Pada tanggal 14 Februari, Indonesia akan menyelenggarakan pemilu satu hari terbesar di dunia untuk memilih presiden dan wakil presiden, bersama dengan hampir 20.000 perwakilan di parlemen nasional, provinsi, dan kabupaten dari seperempat juta kandidat.
Sejak transisi demokrasi di Indonesia pada tahun 1998, pemungutan suara telah menjadi momentum yang sangat dirayakan dalam kehidupan masyarakat. Hampir 200 juta pemilih pergi ke tempat pemungutan suara setiap lima tahun dan mengganti sekitar separuh anggota parlemen mereka dalam pemilu yang bebas dan adil.
Terlepas dari proses pemilu yang dinamis, demokrasi Indonesia masih didominasi oleh para pemimpin politik, bisnis, dan militer yang membangun peruntungan mereka selama tiga puluh dua tahun pemerintahan otoriter Suharto. Di bawah tekanan publik yang sangat besar, mereka setuju untuk melakukan demokratisasi namun menetapkan aturan pemilu untuk mencapai dua tujuan: menciptakan hambatan masuk yang tidak adil bagi pemain baru sekaligus memastikan persaingan yang adil di antara mereka sendiri.
Selama dua dekade terakhir, sebagian besar kekuasaan telah berpindah tangan di antara kelompok elite ini, yang partai politiknya lah yang menentukan siapa yang akan ikut serta dalam pemilu dan apa yang dilakukan pemenang di sela-sela pemilu. Joko Widodo, presiden yang sangat populer di Indonesia, adalah orang luar pertama yang melanggar kelompok ini. Namun ia segera menyadari bahwa meskipun dukungan rakyat mungkin telah membantunya naik ke tampuk kekuasaan, penerapannya dalam sistem yang dikendalikan oleh para elit era Suharto mengharuskan untuk mengikuti aturan mereka.

Petunjuk Tugas: Salin bagian dari teks tentang pemilu Indonesia, mulai dari "Pada tanggal 14" sampai dengan "bebas dan adil.", tanpa mengubah satu kata pun.

Data yang Diberikan:
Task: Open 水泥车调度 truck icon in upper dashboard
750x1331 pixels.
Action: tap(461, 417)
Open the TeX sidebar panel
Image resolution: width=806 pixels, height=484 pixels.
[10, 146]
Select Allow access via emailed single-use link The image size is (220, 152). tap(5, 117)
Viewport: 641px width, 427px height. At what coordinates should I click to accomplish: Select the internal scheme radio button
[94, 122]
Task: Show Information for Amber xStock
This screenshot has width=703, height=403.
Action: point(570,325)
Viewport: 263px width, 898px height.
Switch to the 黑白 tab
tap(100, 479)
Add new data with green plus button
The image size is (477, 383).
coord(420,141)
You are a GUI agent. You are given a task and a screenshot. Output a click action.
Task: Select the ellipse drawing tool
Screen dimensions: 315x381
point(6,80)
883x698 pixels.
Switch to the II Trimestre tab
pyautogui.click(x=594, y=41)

Hasil Akhir:
Pada tanggal 14 Februari, Indonesia akan menyelenggarakan pemilu satu hari terbesar di dunia untuk memilih presiden dan wakil presiden, bersama dengan hampir 20.000 perwakilan di parlemen nasional, provinsi, dan kabupaten dari seperempat juta kandidat.
Sejak transisi demokrasi di Indonesia pada tahun 1998, pemungutan suara telah menjadi momentum yang sangat dirayakan dalam kehidupan masyarakat. Hampir 200 juta pemilih pergi ke tempat pemungutan suara setiap lima tahun dan mengganti sekitar separuh anggota parlemen mereka dalam pemilu yang bebas dan adil.